___ DATA FOR PROCESSING
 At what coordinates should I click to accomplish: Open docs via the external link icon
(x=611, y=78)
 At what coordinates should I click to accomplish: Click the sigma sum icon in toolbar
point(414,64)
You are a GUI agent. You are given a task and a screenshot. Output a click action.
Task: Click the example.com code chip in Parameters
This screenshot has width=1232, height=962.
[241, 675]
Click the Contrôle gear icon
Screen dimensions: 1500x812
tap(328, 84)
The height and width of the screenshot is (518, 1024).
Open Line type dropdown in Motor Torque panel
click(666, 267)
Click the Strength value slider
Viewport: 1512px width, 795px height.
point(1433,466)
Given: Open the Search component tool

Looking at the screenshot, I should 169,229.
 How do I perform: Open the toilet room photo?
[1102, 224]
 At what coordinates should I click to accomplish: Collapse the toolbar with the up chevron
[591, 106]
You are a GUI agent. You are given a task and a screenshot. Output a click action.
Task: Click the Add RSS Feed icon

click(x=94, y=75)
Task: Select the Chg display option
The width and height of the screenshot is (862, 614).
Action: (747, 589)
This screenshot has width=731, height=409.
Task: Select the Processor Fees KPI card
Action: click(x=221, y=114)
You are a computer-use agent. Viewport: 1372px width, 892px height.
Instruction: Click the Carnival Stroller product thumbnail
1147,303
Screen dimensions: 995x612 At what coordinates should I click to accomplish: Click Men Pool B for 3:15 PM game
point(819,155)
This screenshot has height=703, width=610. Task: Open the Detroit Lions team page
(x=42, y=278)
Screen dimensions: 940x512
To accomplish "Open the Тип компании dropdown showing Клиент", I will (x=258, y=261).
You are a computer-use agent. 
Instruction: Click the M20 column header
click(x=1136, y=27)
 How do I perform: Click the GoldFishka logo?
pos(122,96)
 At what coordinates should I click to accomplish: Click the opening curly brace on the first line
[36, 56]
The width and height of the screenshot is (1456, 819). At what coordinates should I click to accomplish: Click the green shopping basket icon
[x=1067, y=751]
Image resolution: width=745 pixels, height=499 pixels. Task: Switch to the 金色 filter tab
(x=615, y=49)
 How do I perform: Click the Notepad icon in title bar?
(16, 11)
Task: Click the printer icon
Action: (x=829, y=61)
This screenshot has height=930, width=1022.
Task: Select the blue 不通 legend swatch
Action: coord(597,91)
______
▶ **TASK REQUIREMENTS**:
Rewrite all of the entries above, replacing "GUI agent" with "screen agent" wherever it occurs and leaving everything else unchanged.

▶ **COMPLETE ANSWER**:
 At what coordinates should I click to accomplish: Open docs via the external link icon
(x=611, y=78)
 At what coordinates should I click to accomplish: Click the sigma sum icon in toolbar
point(414,64)
You are a screen agent. You are given a task and a screenshot. Output a click action.
Task: Click the example.com code chip in Parameters
This screenshot has width=1232, height=962.
[241, 675]
Click the Contrôle gear icon
Screen dimensions: 1500x812
tap(328, 84)
The height and width of the screenshot is (518, 1024).
Open Line type dropdown in Motor Torque panel
click(666, 267)
Click the Strength value slider
Viewport: 1512px width, 795px height.
point(1433,466)
Given: Open the Search component tool

Looking at the screenshot, I should 169,229.
 How do I perform: Open the toilet room photo?
[1102, 224]
 At what coordinates should I click to accomplish: Collapse the toolbar with the up chevron
[591, 106]
You are a screen agent. You are given a task and a screenshot. Output a click action.
Task: Click the Add RSS Feed icon

click(x=94, y=75)
Task: Select the Chg display option
The width and height of the screenshot is (862, 614).
Action: (747, 589)
This screenshot has width=731, height=409.
Task: Select the Processor Fees KPI card
Action: click(x=221, y=114)
You are a computer-use agent. Viewport: 1372px width, 892px height.
Instruction: Click the Carnival Stroller product thumbnail
1147,303
Screen dimensions: 995x612 At what coordinates should I click to accomplish: Click Men Pool B for 3:15 PM game
point(819,155)
This screenshot has height=703, width=610. Task: Open the Detroit Lions team page
(x=42, y=278)
Screen dimensions: 940x512
To accomplish "Open the Тип компании dropdown showing Клиент", I will (x=258, y=261).
You are a computer-use agent. 
Instruction: Click the M20 column header
click(x=1136, y=27)
 How do I perform: Click the GoldFishka logo?
pos(122,96)
 At what coordinates should I click to accomplish: Click the opening curly brace on the first line
[36, 56]
The width and height of the screenshot is (1456, 819). At what coordinates should I click to accomplish: Click the green shopping basket icon
[x=1067, y=751]
Image resolution: width=745 pixels, height=499 pixels. Task: Switch to the 金色 filter tab
(x=615, y=49)
 How do I perform: Click the Notepad icon in title bar?
(16, 11)
Task: Click the printer icon
Action: (x=829, y=61)
This screenshot has height=930, width=1022.
Task: Select the blue 不通 legend swatch
Action: coord(597,91)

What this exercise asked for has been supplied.